Part 3 of Mutated Faith now asks the question: so what? What does this mean for the Church? Here, my own previous role as a worship leader helps to “land the theological plane” in the “Fields of Worship”. It is plainly evident that the state of charismatic Christian song-writing is in a state of confusion and discrepancy with respect to the Triune Hub model developed in Part 2. The point is that human beings don’t learn so much through theoretical exposition (to which the book can be associated), but through their experience (research for this chapter is primarily along the lines of James K. A. Smith’s Imagining the Kingdom: How Worship Works (Cultural Liturgies), Baker Academic). Song writing thus becomes a crucial component because it is precisely at that point of religious, sacramental and spiritual surrender and practice that our core beliefs are truly formed.
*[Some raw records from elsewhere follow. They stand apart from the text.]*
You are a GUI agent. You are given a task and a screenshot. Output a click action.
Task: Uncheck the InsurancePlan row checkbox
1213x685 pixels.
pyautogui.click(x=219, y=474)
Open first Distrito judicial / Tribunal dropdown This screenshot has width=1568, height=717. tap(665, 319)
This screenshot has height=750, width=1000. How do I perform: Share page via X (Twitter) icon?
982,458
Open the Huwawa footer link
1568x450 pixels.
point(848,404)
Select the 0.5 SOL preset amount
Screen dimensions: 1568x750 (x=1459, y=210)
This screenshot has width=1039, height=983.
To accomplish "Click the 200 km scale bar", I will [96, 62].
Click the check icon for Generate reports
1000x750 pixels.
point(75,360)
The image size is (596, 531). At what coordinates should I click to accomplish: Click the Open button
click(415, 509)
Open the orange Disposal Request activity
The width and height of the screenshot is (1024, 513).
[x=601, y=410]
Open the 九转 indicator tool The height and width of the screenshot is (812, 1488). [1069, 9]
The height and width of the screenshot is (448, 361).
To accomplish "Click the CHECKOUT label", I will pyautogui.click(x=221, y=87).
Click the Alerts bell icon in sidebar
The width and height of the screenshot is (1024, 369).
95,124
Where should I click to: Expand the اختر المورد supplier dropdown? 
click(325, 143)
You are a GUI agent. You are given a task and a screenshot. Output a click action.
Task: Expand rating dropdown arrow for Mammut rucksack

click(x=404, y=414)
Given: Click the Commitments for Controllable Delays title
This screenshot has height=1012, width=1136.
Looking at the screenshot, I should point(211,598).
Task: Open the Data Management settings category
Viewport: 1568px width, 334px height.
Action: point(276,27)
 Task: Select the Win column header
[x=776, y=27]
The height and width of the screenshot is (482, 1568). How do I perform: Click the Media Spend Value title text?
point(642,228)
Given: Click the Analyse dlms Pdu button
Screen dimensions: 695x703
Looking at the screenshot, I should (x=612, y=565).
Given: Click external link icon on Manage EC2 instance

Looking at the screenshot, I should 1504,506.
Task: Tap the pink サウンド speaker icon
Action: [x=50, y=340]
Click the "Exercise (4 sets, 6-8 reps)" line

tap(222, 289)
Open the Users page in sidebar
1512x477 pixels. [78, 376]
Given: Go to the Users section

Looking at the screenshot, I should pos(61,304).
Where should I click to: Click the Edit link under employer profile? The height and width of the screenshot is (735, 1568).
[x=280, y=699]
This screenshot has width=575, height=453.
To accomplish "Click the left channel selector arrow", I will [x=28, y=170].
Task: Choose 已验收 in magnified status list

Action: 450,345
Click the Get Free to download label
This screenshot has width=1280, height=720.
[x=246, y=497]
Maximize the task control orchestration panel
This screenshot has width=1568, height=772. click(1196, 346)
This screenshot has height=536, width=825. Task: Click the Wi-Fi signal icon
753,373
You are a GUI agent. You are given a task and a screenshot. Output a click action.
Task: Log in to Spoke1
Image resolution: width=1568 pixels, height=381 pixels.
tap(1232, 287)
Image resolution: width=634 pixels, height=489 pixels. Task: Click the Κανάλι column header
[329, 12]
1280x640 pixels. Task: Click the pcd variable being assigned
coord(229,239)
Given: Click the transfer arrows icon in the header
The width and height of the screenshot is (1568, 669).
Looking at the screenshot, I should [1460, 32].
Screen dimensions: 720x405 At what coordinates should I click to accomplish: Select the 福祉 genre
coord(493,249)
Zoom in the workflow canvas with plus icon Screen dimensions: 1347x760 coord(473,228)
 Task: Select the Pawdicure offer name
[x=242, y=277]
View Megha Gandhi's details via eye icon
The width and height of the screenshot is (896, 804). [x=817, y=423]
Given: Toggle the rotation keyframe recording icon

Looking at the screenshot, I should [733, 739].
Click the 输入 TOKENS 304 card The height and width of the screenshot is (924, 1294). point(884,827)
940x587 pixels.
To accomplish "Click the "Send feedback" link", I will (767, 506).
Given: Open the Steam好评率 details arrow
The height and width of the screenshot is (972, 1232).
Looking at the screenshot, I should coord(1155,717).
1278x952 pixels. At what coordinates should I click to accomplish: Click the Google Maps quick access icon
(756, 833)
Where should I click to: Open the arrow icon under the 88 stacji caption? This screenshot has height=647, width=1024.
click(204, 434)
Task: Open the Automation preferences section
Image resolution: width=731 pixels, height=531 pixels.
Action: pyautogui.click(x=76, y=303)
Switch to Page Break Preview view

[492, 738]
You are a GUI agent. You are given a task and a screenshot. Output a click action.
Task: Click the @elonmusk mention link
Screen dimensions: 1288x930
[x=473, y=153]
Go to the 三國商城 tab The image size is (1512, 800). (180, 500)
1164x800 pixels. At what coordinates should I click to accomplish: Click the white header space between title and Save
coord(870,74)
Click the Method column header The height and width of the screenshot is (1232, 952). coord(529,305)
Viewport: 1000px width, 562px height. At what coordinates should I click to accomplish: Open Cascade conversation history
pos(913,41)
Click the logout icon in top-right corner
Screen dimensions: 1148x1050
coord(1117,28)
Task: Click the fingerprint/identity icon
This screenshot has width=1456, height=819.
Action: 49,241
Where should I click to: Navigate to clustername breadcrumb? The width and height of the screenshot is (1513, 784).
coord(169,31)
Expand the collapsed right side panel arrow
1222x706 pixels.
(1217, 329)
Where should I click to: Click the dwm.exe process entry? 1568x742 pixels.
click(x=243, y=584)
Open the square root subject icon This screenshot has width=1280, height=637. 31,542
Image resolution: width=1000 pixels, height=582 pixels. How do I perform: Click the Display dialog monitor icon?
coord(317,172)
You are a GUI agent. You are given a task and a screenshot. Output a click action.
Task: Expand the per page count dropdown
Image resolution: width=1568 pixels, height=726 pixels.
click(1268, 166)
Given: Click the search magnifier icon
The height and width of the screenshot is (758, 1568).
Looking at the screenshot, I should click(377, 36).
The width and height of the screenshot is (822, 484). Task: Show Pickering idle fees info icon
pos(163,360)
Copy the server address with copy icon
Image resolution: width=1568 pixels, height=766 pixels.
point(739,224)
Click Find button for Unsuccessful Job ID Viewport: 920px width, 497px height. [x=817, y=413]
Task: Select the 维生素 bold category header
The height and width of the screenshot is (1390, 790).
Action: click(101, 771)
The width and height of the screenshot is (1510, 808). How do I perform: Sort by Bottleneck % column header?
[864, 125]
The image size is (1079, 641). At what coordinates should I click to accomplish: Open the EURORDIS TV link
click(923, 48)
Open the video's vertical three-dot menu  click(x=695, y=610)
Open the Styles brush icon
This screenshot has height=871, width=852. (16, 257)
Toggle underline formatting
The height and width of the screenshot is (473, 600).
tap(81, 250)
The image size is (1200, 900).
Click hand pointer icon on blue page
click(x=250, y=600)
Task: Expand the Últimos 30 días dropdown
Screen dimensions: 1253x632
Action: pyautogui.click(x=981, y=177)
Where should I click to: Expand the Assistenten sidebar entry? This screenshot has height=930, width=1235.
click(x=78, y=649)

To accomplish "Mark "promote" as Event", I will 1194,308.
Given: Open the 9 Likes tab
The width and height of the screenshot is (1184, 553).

The preacher can heartily preach the Trinity from the pulpit and yet if the songs with which the congregation actually relate to God are fundamentally modalistic in nature, he will constantly be under the impression of being a poor communicator. Thus, while worship launches the landing sequence of Mutated Faith, the book has two last ports of call down here on terra firma: personal application of the Triune Hub, and applying the Hub to the church’s vocation to advance the loving and just rule of God’s Son – the kingdom of God – in the power of his Spirit.